Instead of Paul Ryan’s ‘Robin Hood in Reverse,’ Why Not a Robin Hood Tax?
By John Nichols
For House Budget Committee chairman Paul Ryan and the Republican Party’s unofficial austerity caucus, the shutdown and debt-ceiling fights did not end in defeat. As part of the deal to end reopen the government and avert a “full-faith-and-credit” crisis, they got an agreement to establish a House and Senate conference committee that is charged with pulling together a bipartisan budget plan.
Ryan makes little secret of his agenda. The Wisconsin Republican is already talking about implementing the “entitlement reforms” he’s been pitching for years. So no one should rule out the prospect that the committee will entertain proposals for the roll-the-dice experiments with Social Security, Medicare and Medicaid voucher schemes, hiking retirement ages, establishing means tests and reducing protections against inflation. At the same time, Ryan would reduce the corporate tax rate and eliminate the alternative minimum tax—completing the “Robin Hood-in-reverse” scenario that so appeals to austerity advocates.

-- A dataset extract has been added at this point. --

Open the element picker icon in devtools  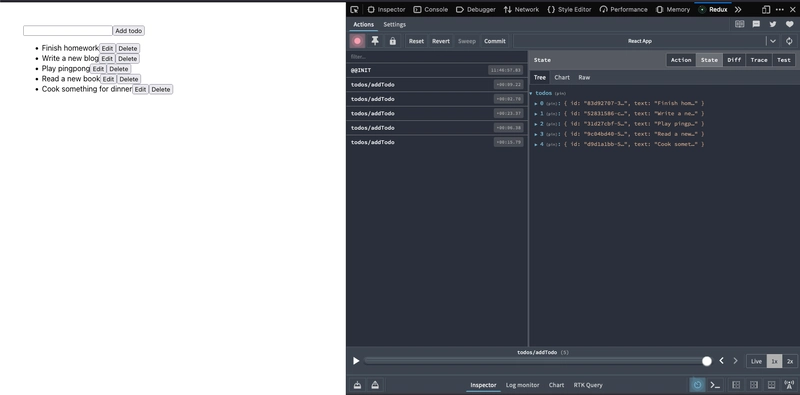point(355,9)
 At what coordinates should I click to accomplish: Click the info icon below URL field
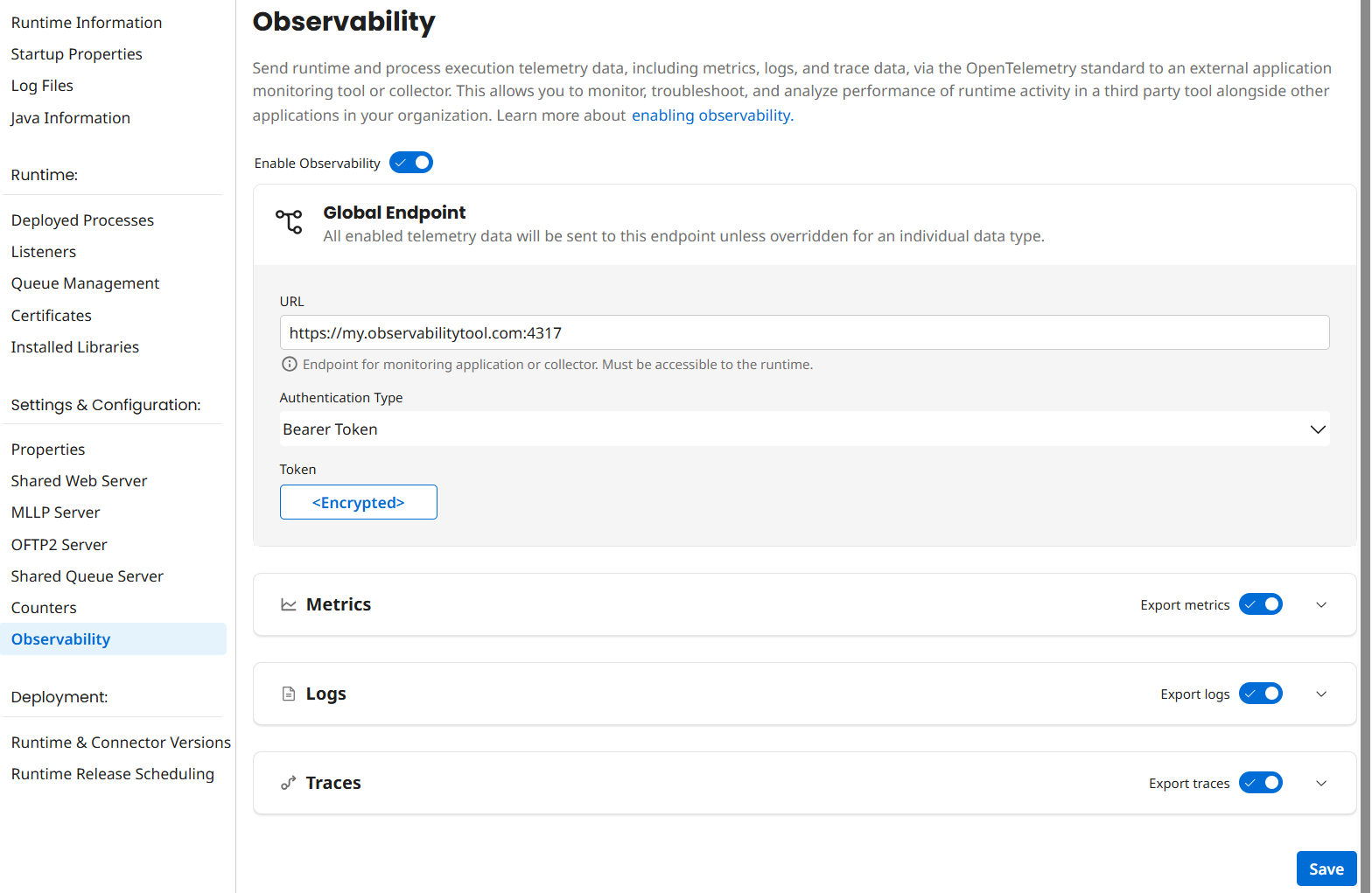point(289,364)
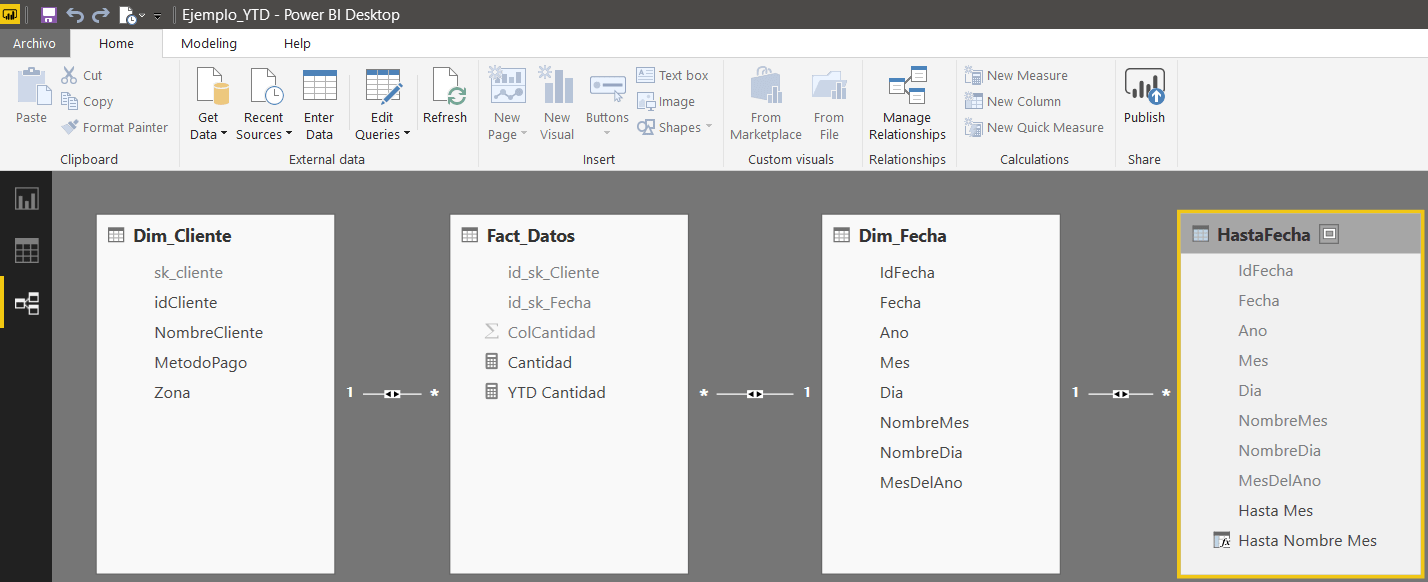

But what are the prospects that the committee will discuss proposals that might attract the resources needed to avoid cuts to essential programs and steer the US economy toward job creation and growth? The Democrats make a bow in the right direction. In addition to investing in job creation, transportation infrastructure and worker training programs, Senate Budget Committee chair Patty Murray, D-Washington, includes proposals to close tax loopholes and eliminate tax breaks for corporations that offshore operations.
But if they are serious about countering austerity—and they should be—Democrats need to offer something more substantial. And the place to begin is with a real alternative to “Robin Hood in reverse.”
As in: a “Robin Hood Tax.”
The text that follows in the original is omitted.